More than 5,000 patients undergoing transplants for AML and myelodysplastic syndrome achieved 5-year survival rates of 34%, 33%, and 26% for myeloablative, reduced-intensity, and nonablative transplants, respectively [53]. Nonablative conditioning was associated with more relapse and inferior survival compared to both other groups.

The majority of studies comparing outcomes of reduced intensity and nonmyeloablative conditioning with myeloablative regimens have been retrospective and are limited by selection bias and differing patient populations. None of the studies have shown superiority of reduced intensity to myleoablative transplants in AML.

Older Patients

The median age of patients with AML exceeds 65 years. Results of treatment with chemotherapy alone in older patients who lack favorable cytogenetics are dismal, but older patients have traditionally been excluded from HSCT. It is now clear, though, that age alone should not be used to exclude patients from undergoing transplantation, even with a myeloablative regimen [54]. Comorbidities and performance status outweigh age in predicting how well intensive preparative regimens will be tolerated. A 2-year survival rate of 68% was attained for selected older (aged 55–76, median 58) patients in first CR given myeloablative doses of busulfan and fludarabine [55]. Results in more advanced older patients were similar to those achieved in younger patients. A retrospective comparison of patients 60–70 years undergoing reduced-intensity transplantation and standard chemotherapy demonstrated significantly lower risk of relapse and longer leukemia-free survival, despite higher risk of nonrelapse mortality, among the transplanted patients [56]. Allogeneic transplantation is an established standard of care for older patients with AML [57].


The difficulty of curing AML was emphasized in a recent study of patients who relapsed after haploidentical transplantation. In five patients' mutant leukemic cells, the HLA haplotype that differed from the donor was lost at relapse due to acquired uniparental disomy of chromosome 6p [58]. T-cells from the donor that recognized and killed the original leukemic cells could no longer recognize and/or kill the mutant leukemic cells.

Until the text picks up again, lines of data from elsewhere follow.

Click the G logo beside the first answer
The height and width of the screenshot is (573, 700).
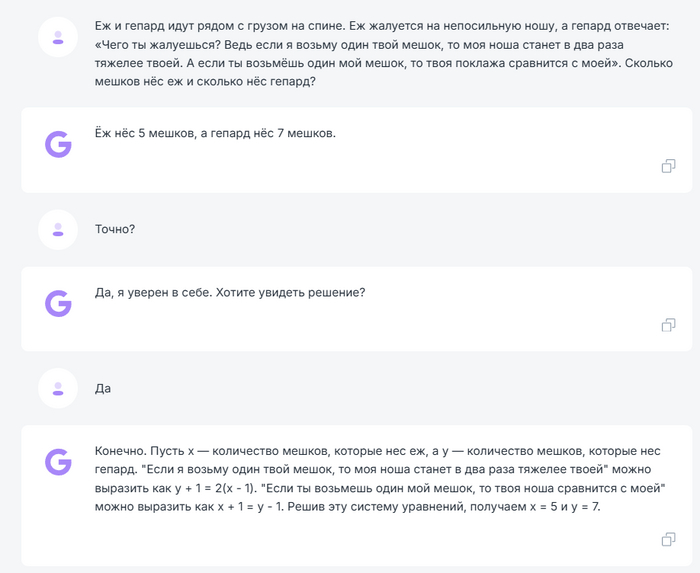point(58,143)
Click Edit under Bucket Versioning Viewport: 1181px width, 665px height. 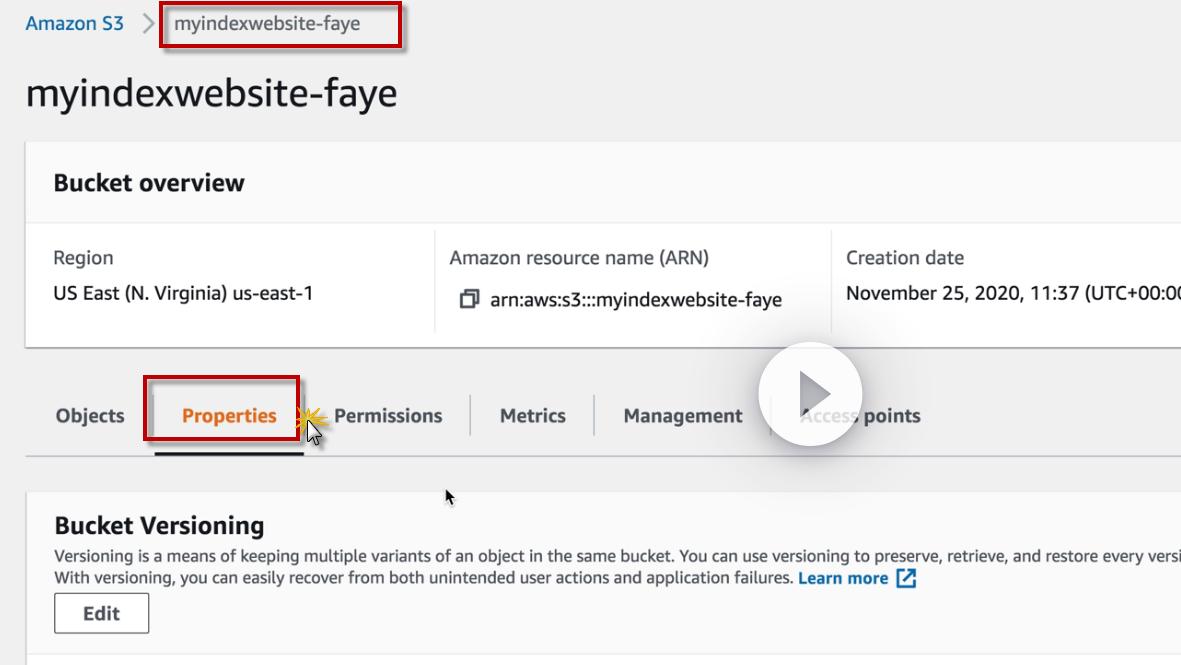point(101,614)
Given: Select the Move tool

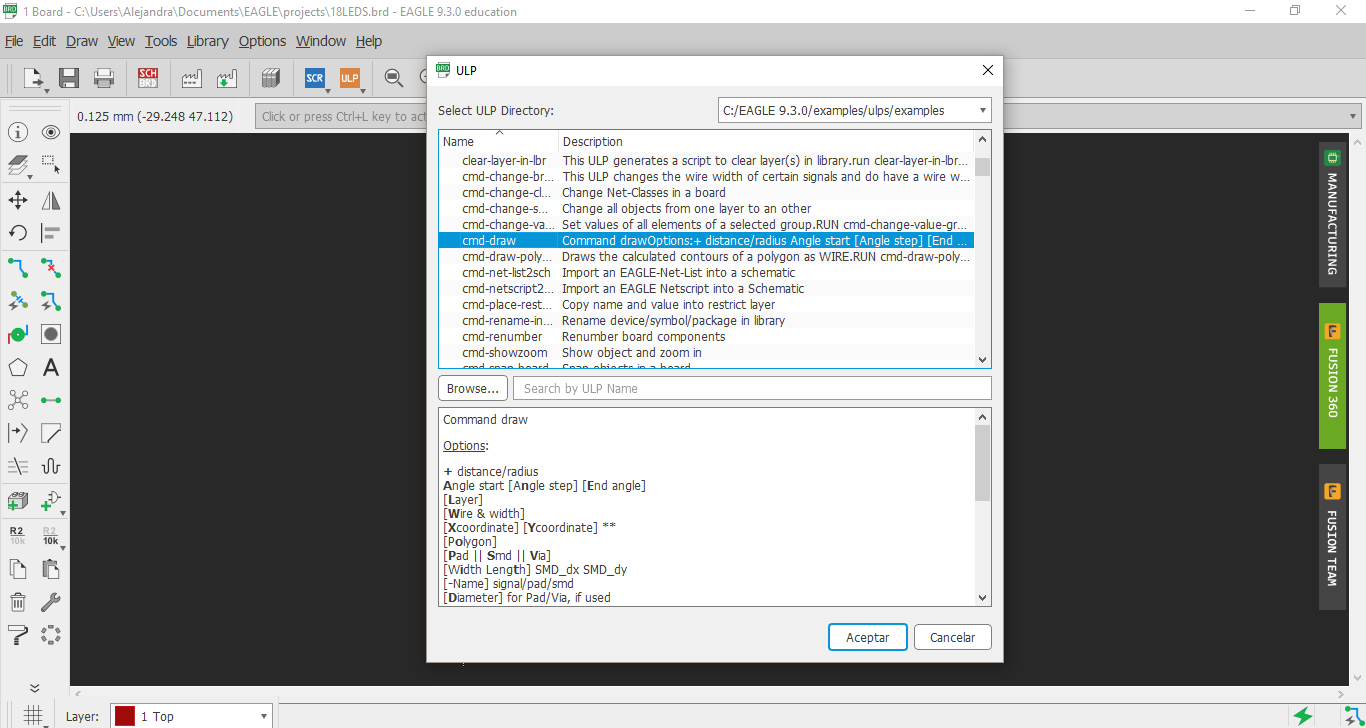Looking at the screenshot, I should point(18,200).
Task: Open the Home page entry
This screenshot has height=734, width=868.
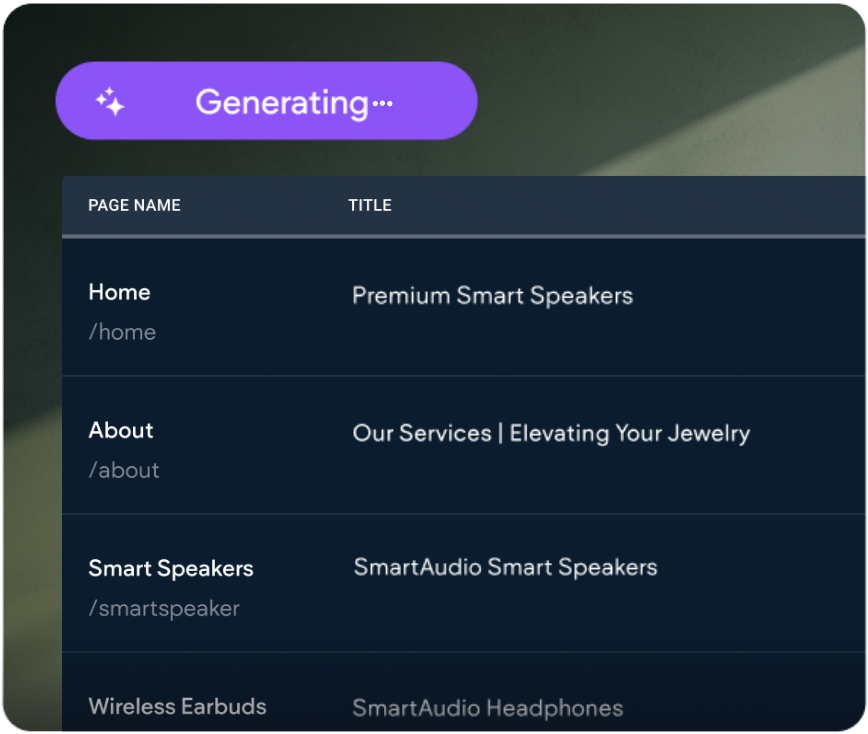Action: (119, 292)
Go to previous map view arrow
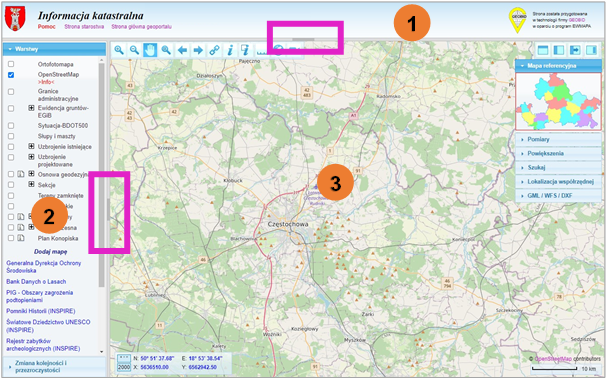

Nevertheless, results of HSCT in AML have improved substantially, and progress using alternative donors and reduced intensity regimens has extended the potential application of allotransplantation to most patients. An approach to the use of HSCT in AML is provided in Figure 1. Improved integrative methods to assess the risk of transplantation and the risk of relapse guides selection of patients for transplant in first remission, where it is most effective. The application of available techniques to measure minimal residual disease will further refine selection. Despite the progress, transplant-related mortality due to GVHD and relapse remain as huge obstacles, which require basic study and better understanding. Patients with AML should be encouraged to enroll in prospective clinical trials to further improve our understanding of the biology of acute leukemia and further assess the role and value of allogeneic transplantation.

Figure 1.

General approach to treatment of adults with AML. Abbreviations: AML, acute myeloid leukemia; CBF-AML, core binding factor-acute myeloid leukemia; CEBPA, CCAAT/enhancer-binding protein alpha; CN-AML, normal cytogenetics- acute myeloid leukemia; CR, complete remission; FLT3-ITD, FMS-related tyrosine kinase 3-internal tandem duplication; HCT-CI, hematopoietic cell transplantation comorbidity index; HiDAC, high-dose cytarabine; HLA, human leukocyte antigen; mKIT, KIT mutation; NPM1, nucleophosmin 1; RIC, reduced intensity conditioning.


Neither author has potential conflicts of interest to disclose.